Changing Scotrail franchise solves nothing

Changing Scotrail franchise solves nothing

by Liam Kerr
article from Tuesday 17, December, 2019

AS WE APPROACH the busy festive period, I know that the everyday frustration felt by commuters, tourists and businesses when another train is cancelled or delayed will only be exaggerated in the coming weeks. And rightly so, as serious problems require serious solutions. However, like a broken record, the SNP and Labour fail to offer practical solutions to these issues.

Last month we saw Labour bring forward a debate to the Scottish Parliament on preventing the extension of the current ScotRail franchise beyond its first expiry date of 2022 in order to nationalise the franchise.  
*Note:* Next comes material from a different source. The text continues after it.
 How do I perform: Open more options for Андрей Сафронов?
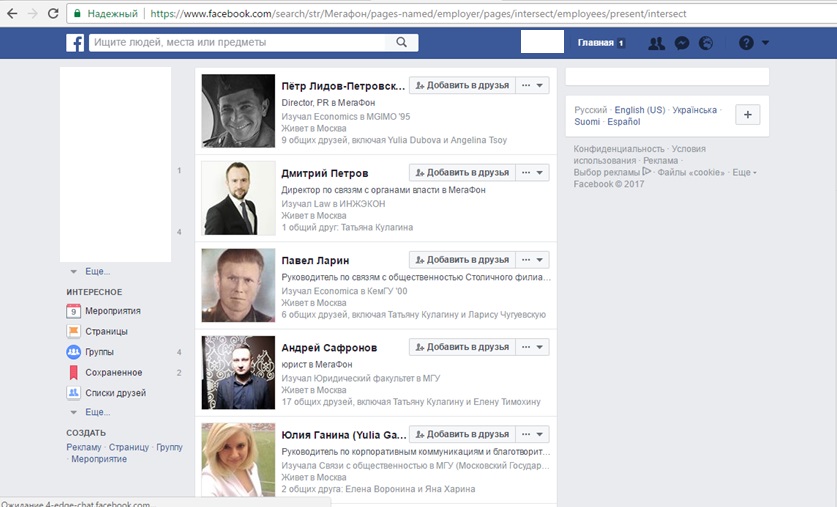(534, 347)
Since 2015 more than half of train journey delays were the responsibility of Network Rail, which is, incidentally, a publicly owned company. The delays were to do with the track, the signalling and the infrastructure. Over the past year, just over 40 per cent of cancellations were caused by track or signalling issues – and changing the franchisee would fail to address that.

Likewise, a further 10 per cent of delays or cancellations in Scotland were caused by non-ScotRail operators.

Again, changing the franchisee would fail to address that.

Then there is the weather. An underlying cause of two thirds of delays in 2018 was storm Ali, and this summer, more than 60 per cent of average August rainfall fell in three hours, significantly impacting on the West Highland line, and the main Edinburgh to Glasgow line at Winchburgh. 20 per cent of faults on the network are due to weather or circumstances outside of control of the operator.

Changing the franchisee would fail to address that.

According to the latest performance statistics, the incidents that caused the most disruption to services recently include an incident where a passenger pulled the emergency alarm on a service leaving Glasgow central, an incident on the Forth Rail bridge and an incident that required the emergency services at Falkirk Grahamston.

Changing the franchisee would fail to address such circumstances.

Of course, trains sometimes break down but we must remember that the franchisee does not own the stock. It is all leased from the rolling stock leasing companies Porterbrook, Angel Trains or Eversholt, with the exception of the class 385s, which are owned by Caledonian Rail Leasing. Any new franchisee would be working with the same kit.

Admittedly, the current franchisee does its own maintenance on its 225 diesel multiple units and electric multiple units, but the same people would presumably do the maintenance before and after any retendering. I hope that the Labour Party does not question the professionalism or dedication of those who do a very difficult job on increasingly aged stock. I certainly do not.

And what of that stock? The current franchisee has tried to upgrade it with 26 refurbished high-speed trains ordered from Angel Trains, but we are told, the ROSCO subcontracted the refurbishment to Wabtec, which failed to deliver on the contract, and therefore led to the un-refurbished sets.

Changing the franchisee would fail to address that.

Nor would it solve the overcrowding that plagues customers. That requires track capacity and more carriages. We would not achieve that with a knee-jerk expulsion of a franchisee.

And if we end the franchise early, how attractive would a new franchisee find a proposition that has approximately a 2 to 3 per cent return at best, and the precedent set that £500 million worth of investment on the basis of return over the full period could result in a terminated contract possibly eliminating those returns. The Scottish Government is lacking a long-term sustainable vision for the future of Scotland’s railways and no new franchisee will change that.

I accept that our railway is not up to scratch, and I do not seek to cheerlead for any of the agents mentioned—especially an SNP Government that refuses to lead or invest outside the central belt.

But instead of wasting time debating break clauses and models of franchise ownership, let us focus on the positive interventions and solutions that would make a difference to Scotland’s railway. The next two years could be wasted, along with perhaps £10 million, on a public sector bid, or we could focus on delivering on the infrastructure that we have. Let us rely on information from sources like the ongoing Williams Review, one of the largest reviews of rail infrastructure, to make informed decisions on whether the current franchise model will exist in the rail landscape of the future.

The plan to change franchisees is short-sighted and naïve, and it betrays a fundamental ignorance about Scotland’s railways – it only serves as a head-line grabber for Labour’s blinkered nationalisation agenda.